The single-use test, made by Lucira Health, has been given emergency use authorisation for home use with self-collected nasal swab samples in individuals aged 14 and above, the US body said in an official statement.
“The test works by swirling the self-collected sample swab in a vial then placed in the test unit,” the statement said.
“In 30 minutes or less, the results can be read directly from the test unit’s light-up display that shows whether a person is positive or negative for the SARS-CoV-2 virus.”
The kit can also be used at hospitals and point-of-care settings but healthcare provider should collect samples for people younger than 14 years, the health regulator said.
The Food and Drug Administration termed the test “as a significant step toward FDA’s nationwide response to Covid-19”.

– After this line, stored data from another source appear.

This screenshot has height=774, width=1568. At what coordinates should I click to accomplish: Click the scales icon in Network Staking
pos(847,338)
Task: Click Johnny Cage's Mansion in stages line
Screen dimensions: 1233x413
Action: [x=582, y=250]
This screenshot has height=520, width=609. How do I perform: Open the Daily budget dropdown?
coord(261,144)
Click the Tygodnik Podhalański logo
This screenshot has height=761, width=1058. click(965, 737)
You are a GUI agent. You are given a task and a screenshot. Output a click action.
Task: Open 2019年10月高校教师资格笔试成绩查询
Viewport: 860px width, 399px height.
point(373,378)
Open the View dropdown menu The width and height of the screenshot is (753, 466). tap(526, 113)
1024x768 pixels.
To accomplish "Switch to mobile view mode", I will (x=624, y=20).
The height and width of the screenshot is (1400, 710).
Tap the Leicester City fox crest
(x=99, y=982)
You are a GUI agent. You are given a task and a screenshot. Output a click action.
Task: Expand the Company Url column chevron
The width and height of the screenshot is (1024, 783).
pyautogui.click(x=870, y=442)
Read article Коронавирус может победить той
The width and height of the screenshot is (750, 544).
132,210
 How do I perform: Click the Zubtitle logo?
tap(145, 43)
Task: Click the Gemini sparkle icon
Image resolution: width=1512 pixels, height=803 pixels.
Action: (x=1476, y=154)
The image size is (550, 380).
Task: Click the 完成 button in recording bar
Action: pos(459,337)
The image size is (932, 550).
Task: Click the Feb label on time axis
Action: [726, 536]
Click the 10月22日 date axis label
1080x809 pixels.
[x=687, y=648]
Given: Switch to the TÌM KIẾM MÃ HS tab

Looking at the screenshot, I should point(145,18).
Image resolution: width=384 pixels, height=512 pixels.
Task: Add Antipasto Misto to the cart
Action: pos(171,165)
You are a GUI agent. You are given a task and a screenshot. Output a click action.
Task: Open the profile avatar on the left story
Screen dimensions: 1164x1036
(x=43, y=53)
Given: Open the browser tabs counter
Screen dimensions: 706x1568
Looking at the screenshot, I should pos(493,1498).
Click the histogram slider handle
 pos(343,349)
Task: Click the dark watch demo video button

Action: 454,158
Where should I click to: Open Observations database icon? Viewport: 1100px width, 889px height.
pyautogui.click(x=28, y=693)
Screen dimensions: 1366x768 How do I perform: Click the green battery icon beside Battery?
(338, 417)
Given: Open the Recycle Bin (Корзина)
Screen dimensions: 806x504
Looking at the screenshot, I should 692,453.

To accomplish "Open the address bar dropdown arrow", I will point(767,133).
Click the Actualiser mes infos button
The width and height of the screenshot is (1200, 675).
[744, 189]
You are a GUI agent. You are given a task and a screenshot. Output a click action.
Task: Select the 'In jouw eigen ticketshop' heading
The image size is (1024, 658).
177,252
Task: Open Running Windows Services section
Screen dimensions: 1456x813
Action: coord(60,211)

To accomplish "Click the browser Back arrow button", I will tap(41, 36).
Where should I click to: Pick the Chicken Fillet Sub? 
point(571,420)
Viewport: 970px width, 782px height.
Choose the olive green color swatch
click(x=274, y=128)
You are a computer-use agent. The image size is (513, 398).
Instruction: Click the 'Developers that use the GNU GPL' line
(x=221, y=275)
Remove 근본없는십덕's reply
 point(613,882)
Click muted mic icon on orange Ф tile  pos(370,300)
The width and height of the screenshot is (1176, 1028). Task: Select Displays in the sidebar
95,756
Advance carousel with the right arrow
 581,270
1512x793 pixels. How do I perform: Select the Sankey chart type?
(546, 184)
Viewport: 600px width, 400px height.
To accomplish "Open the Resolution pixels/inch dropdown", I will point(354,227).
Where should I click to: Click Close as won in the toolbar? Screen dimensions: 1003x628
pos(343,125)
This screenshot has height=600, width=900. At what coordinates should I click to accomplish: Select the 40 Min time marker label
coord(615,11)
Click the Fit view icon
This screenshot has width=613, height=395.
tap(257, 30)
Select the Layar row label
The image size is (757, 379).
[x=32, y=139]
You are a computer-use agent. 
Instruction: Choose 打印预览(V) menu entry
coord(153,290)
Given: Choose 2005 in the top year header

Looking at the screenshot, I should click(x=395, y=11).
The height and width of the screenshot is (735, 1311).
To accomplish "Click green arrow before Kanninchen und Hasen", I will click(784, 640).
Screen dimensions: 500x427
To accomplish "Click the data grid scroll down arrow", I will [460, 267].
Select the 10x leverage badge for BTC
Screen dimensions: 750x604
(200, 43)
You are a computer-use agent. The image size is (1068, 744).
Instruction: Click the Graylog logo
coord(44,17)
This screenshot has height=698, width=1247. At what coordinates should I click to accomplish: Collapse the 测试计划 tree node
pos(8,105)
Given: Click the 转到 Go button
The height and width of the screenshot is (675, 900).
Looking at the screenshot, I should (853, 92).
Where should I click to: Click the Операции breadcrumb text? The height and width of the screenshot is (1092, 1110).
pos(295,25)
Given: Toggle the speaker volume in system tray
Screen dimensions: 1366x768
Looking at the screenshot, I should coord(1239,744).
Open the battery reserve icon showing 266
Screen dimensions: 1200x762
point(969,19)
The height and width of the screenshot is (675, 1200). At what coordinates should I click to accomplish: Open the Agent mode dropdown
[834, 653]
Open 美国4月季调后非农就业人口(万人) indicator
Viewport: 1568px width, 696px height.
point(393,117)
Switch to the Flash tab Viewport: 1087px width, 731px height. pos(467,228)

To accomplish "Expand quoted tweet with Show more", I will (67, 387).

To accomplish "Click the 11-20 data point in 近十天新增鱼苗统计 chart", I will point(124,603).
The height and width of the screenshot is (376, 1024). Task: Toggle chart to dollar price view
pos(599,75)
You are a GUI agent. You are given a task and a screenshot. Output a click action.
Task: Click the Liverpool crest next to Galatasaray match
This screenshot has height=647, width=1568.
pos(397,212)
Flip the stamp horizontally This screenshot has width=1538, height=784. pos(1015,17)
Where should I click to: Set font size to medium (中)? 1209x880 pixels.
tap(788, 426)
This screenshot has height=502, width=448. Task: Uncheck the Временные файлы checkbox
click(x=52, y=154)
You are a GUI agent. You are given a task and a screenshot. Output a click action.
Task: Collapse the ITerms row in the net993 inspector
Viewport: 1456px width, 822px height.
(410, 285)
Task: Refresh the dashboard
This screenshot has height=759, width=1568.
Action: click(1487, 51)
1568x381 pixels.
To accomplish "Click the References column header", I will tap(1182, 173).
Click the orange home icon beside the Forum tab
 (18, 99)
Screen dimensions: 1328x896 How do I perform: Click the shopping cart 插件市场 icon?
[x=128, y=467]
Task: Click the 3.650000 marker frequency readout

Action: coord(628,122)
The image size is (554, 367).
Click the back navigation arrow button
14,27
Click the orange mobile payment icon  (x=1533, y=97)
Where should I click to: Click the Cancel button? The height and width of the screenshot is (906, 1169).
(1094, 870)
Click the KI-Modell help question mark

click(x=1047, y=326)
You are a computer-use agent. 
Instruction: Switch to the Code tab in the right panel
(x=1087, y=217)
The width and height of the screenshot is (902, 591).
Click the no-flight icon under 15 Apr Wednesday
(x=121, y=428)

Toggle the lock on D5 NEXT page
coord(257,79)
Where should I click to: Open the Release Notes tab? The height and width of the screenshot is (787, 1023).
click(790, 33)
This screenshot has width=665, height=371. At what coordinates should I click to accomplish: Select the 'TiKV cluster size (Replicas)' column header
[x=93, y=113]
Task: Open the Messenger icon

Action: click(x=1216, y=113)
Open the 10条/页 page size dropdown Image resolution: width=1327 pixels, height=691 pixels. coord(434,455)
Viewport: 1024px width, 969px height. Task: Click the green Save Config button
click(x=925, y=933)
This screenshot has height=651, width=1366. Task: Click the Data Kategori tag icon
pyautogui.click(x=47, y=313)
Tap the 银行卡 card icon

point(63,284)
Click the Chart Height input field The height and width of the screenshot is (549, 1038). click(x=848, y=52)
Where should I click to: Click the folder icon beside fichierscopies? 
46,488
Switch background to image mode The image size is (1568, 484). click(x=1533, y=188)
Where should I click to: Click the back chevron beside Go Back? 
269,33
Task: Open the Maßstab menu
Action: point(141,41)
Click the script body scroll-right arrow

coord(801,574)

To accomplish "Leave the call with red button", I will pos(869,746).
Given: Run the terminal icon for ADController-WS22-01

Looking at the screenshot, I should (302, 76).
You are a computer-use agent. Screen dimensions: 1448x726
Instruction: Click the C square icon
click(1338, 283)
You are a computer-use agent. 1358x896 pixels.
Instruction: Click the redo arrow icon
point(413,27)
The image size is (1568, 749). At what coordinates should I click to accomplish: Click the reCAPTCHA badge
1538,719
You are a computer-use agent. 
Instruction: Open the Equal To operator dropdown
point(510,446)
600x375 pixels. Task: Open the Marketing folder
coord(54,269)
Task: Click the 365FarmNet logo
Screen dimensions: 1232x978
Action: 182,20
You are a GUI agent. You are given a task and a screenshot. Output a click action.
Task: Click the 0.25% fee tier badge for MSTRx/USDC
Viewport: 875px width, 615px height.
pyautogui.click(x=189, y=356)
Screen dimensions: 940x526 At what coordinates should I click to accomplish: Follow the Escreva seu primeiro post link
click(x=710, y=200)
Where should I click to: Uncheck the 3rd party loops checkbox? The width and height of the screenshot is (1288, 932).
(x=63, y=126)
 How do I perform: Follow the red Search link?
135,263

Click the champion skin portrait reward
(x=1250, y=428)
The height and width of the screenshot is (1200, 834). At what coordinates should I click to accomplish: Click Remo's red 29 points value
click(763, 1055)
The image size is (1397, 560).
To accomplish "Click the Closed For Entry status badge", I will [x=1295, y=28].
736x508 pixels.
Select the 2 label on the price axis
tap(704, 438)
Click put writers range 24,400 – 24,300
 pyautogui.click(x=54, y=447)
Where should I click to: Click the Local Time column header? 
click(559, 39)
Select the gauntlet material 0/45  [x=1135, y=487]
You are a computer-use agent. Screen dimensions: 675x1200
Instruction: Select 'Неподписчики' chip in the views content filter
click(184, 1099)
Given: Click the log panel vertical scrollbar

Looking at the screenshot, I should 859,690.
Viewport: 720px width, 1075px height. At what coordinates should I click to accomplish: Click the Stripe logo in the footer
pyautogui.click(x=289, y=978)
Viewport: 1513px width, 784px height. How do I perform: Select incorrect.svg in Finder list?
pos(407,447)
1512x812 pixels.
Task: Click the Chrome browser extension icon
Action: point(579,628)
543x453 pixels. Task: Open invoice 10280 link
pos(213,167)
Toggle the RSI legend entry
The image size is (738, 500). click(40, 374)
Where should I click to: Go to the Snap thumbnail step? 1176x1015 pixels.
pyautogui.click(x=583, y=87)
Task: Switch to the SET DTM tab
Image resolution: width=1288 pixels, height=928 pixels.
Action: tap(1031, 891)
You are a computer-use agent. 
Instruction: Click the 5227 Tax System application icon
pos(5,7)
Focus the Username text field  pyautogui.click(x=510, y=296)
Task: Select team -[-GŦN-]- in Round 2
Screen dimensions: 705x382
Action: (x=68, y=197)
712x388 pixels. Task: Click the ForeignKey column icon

“A test that can be fully administered entirely outside of a lab or healthcare setting has always been a major priority for the FDA to address the pandemic,” it said.
The US has more than 1.13 crore coronavirus cases and over 2.48 lakh deaths so far.
It is by far the worst affected by the pandemic.
Globally, the coronavirus has infected more than 5.55 crore people and killed 13,36,892, according to the Johns Hopkins University.
Today, we issued an emergency use authorization (EUA) for the first #COVID19 diagnostic test that allows for self-collection & testing at home and provides test results in 30 minutes or less. The test kit for home use is available by prescription only. https://t.co/EXzSa8JyFR pic.twitter.com/Wooy5YBIbZ
— U.S. FDA (@US_FDA) November 18, 2020